Back to the stoned age - Features, Health & Wellbeing - The Independent

So, a 38 year old who had quite a lot of cannabis in his youth tries it again and now finds it causes paranoia. His explanation:
....cannabis itself has evolved into something unrecognisable – skunk, which is now the market leader, accounting for 81 per cent of the marijuana sold on British streets, compared with just 20 per cent in 2002. It's around three times stronger than normal cannabis thanks to higher levels of the compound THC, which causes the psychotic symptoms, and lower levels of another compound called cannabidiol, which experts think protects users from the effects of THC.

The cannabis that fuelled the hippie generation's quest for world peace has been contorted by market forces and cross-pollination into a nervous, twitching grotesque.
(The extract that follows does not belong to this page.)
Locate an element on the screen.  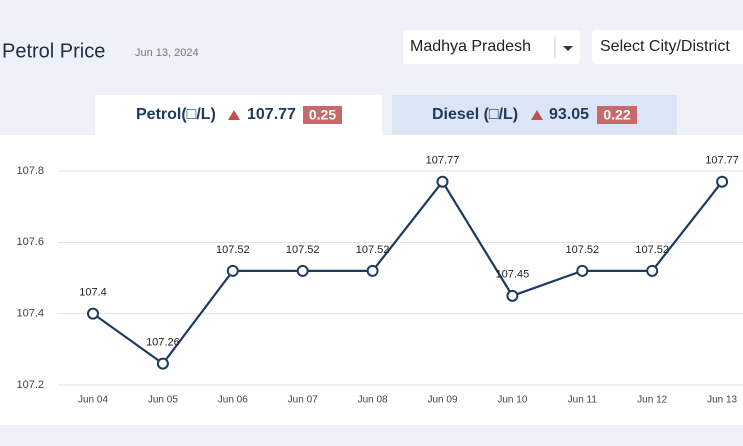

The latest government stance on marijuana is to suggest that it be reclassified from a class C drug to a class B drug, based largely on the fact that skunk is now so prevalent.

Bizarrely, given my past, I am now inclined to agree with them. What I took bore no similarity to the dope I used to enjoy
This will annoy the drug de-criminalisation crowd.

2 comments:

RebeccaH said...

I have a younger brother who used marijuana back in the 70s quite extensively. It did something to his young brain, and he has been unemployable and a wasted human being ever since. And that was the supposedly "mild" stuff of the 70s. So screw the de-criminalization crowd.

Anonymous said...

Maybe your younger brother was a deadbeat BEFORE the marijuana. You ever think of that? Maybe YOU'RE the wasted human being, hmm? Talking about your brother that way... shame.